# PROBLEM DESCRIPTION:
Copy all of the rows below word for word, leaving none out and changing nothing.
====== RECORDS ======
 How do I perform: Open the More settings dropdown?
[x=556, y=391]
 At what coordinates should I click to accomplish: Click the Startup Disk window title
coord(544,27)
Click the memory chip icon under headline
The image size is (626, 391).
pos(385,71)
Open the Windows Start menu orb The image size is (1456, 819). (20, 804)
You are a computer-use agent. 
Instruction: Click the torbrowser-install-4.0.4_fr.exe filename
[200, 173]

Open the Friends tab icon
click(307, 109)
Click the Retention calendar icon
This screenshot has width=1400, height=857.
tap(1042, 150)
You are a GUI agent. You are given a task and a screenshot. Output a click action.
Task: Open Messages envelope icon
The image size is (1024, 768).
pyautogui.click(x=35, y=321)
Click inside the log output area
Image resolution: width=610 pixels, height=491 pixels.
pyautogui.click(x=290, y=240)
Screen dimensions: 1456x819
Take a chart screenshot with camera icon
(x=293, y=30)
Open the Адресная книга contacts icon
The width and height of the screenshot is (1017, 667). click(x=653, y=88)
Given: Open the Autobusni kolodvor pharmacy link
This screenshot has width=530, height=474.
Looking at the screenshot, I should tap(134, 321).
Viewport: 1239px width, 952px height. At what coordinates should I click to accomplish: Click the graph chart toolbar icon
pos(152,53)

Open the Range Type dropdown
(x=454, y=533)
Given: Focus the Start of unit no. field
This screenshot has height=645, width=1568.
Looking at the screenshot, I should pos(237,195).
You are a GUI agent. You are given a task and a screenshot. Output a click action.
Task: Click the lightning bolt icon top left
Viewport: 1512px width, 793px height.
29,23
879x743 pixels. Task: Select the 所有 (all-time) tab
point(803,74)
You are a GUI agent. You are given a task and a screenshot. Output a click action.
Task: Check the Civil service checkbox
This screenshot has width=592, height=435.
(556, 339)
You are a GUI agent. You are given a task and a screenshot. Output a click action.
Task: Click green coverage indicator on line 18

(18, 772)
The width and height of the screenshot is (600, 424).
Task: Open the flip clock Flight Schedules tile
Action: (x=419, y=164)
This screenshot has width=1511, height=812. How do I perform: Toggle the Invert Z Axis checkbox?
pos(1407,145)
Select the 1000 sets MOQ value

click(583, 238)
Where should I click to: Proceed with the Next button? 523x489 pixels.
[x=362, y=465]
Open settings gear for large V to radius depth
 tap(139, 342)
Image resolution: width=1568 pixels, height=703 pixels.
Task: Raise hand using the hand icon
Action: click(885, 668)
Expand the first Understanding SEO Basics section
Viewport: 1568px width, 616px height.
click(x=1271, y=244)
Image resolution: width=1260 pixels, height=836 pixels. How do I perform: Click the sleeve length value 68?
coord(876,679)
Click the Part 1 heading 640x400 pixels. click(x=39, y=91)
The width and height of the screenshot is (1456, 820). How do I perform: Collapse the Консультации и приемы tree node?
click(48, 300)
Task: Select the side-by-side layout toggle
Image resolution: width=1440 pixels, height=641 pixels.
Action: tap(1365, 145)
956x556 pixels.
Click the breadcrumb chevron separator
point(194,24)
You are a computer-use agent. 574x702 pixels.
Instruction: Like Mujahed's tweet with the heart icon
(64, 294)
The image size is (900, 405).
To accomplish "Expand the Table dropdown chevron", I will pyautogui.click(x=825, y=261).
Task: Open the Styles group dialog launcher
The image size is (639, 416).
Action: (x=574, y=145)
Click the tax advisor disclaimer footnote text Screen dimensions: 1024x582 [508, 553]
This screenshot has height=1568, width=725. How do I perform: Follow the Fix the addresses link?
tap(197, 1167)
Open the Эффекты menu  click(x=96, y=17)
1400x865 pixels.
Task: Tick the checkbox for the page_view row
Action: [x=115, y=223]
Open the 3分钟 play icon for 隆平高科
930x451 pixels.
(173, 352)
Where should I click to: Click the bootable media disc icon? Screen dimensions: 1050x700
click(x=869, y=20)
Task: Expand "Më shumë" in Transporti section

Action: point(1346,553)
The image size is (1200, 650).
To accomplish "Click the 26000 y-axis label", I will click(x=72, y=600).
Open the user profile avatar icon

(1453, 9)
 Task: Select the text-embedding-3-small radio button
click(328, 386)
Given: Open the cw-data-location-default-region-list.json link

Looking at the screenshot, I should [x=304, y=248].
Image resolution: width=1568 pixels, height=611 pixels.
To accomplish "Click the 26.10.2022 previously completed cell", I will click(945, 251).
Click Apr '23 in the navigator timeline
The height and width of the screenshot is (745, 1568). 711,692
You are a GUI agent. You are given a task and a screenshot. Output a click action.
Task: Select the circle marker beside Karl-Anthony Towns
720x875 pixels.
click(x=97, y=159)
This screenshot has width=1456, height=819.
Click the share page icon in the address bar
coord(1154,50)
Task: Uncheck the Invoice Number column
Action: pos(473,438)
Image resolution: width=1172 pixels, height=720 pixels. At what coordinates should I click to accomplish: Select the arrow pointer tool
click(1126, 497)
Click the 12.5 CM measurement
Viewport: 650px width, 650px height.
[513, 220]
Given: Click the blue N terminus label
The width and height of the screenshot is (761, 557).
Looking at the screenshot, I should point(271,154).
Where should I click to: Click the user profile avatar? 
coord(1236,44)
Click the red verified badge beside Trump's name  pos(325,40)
======
# RESPONSE TO THIS TASK:
 How do I perform: Open the More settings dropdown?
[x=556, y=391]
 At what coordinates should I click to accomplish: Click the Startup Disk window title
coord(544,27)
Click the memory chip icon under headline
The image size is (626, 391).
pos(385,71)
Open the Windows Start menu orb The image size is (1456, 819). (20, 804)
You are a computer-use agent. 
Instruction: Click the torbrowser-install-4.0.4_fr.exe filename
[200, 173]

Open the Friends tab icon
click(307, 109)
Click the Retention calendar icon
This screenshot has width=1400, height=857.
tap(1042, 150)
You are a GUI agent. You are given a task and a screenshot. Output a click action.
Task: Open Messages envelope icon
The image size is (1024, 768).
pyautogui.click(x=35, y=321)
Click inside the log output area
Image resolution: width=610 pixels, height=491 pixels.
pyautogui.click(x=290, y=240)
Screen dimensions: 1456x819
Take a chart screenshot with camera icon
(x=293, y=30)
Open the Адресная книга contacts icon
The width and height of the screenshot is (1017, 667). click(x=653, y=88)
Given: Open the Autobusni kolodvor pharmacy link
This screenshot has width=530, height=474.
Looking at the screenshot, I should tap(134, 321).
Viewport: 1239px width, 952px height. At what coordinates should I click to accomplish: Click the graph chart toolbar icon
pos(152,53)

Open the Range Type dropdown
(x=454, y=533)
Given: Focus the Start of unit no. field
This screenshot has height=645, width=1568.
Looking at the screenshot, I should pos(237,195).
You are a GUI agent. You are given a task and a screenshot. Output a click action.
Task: Click the lightning bolt icon top left
Viewport: 1512px width, 793px height.
29,23
879x743 pixels. Task: Select the 所有 (all-time) tab
point(803,74)
You are a GUI agent. You are given a task and a screenshot. Output a click action.
Task: Check the Civil service checkbox
This screenshot has width=592, height=435.
(556, 339)
You are a GUI agent. You are given a task and a screenshot. Output a click action.
Task: Click green coverage indicator on line 18

(18, 772)
The width and height of the screenshot is (600, 424).
Task: Open the flip clock Flight Schedules tile
Action: (x=419, y=164)
This screenshot has width=1511, height=812. How do I perform: Toggle the Invert Z Axis checkbox?
pos(1407,145)
Select the 1000 sets MOQ value

click(583, 238)
Where should I click to: Proceed with the Next button? 523x489 pixels.
[x=362, y=465]
Open settings gear for large V to radius depth
 tap(139, 342)
Image resolution: width=1568 pixels, height=703 pixels.
Task: Raise hand using the hand icon
Action: click(885, 668)
Expand the first Understanding SEO Basics section
Viewport: 1568px width, 616px height.
click(x=1271, y=244)
Image resolution: width=1260 pixels, height=836 pixels. How do I perform: Click the sleeve length value 68?
coord(876,679)
Click the Part 1 heading 640x400 pixels. click(x=39, y=91)
The width and height of the screenshot is (1456, 820). How do I perform: Collapse the Консультации и приемы tree node?
click(48, 300)
Task: Select the side-by-side layout toggle
Image resolution: width=1440 pixels, height=641 pixels.
Action: tap(1365, 145)
956x556 pixels.
Click the breadcrumb chevron separator
point(194,24)
You are a computer-use agent. 574x702 pixels.
Instruction: Like Mujahed's tweet with the heart icon
(64, 294)
The image size is (900, 405).
To accomplish "Expand the Table dropdown chevron", I will pyautogui.click(x=825, y=261).
Task: Open the Styles group dialog launcher
The image size is (639, 416).
Action: (x=574, y=145)
Click the tax advisor disclaimer footnote text Screen dimensions: 1024x582 [508, 553]
This screenshot has height=1568, width=725. How do I perform: Follow the Fix the addresses link?
tap(197, 1167)
Open the Эффекты menu  click(x=96, y=17)
1400x865 pixels.
Task: Tick the checkbox for the page_view row
Action: [x=115, y=223]
Open the 3分钟 play icon for 隆平高科
930x451 pixels.
(173, 352)
Where should I click to: Click the bootable media disc icon? Screen dimensions: 1050x700
click(x=869, y=20)
Task: Expand "Më shumë" in Transporti section

Action: point(1346,553)
The image size is (1200, 650).
To accomplish "Click the 26000 y-axis label", I will click(x=72, y=600).
Open the user profile avatar icon

(1453, 9)
 Task: Select the text-embedding-3-small radio button
click(328, 386)
Given: Open the cw-data-location-default-region-list.json link

Looking at the screenshot, I should [x=304, y=248].
Image resolution: width=1568 pixels, height=611 pixels.
To accomplish "Click the 26.10.2022 previously completed cell", I will click(945, 251).
Click Apr '23 in the navigator timeline
The height and width of the screenshot is (745, 1568). 711,692
You are a GUI agent. You are given a task and a screenshot. Output a click action.
Task: Select the circle marker beside Karl-Anthony Towns
720x875 pixels.
click(x=97, y=159)
This screenshot has width=1456, height=819.
Click the share page icon in the address bar
coord(1154,50)
Task: Uncheck the Invoice Number column
Action: pos(473,438)
Image resolution: width=1172 pixels, height=720 pixels. At what coordinates should I click to accomplish: Select the arrow pointer tool
click(1126, 497)
Click the 12.5 CM measurement
Viewport: 650px width, 650px height.
[513, 220]
Given: Click the blue N terminus label
The width and height of the screenshot is (761, 557).
Looking at the screenshot, I should point(271,154).
Where should I click to: Click the user profile avatar? 
coord(1236,44)
Click the red verified badge beside Trump's name  pos(325,40)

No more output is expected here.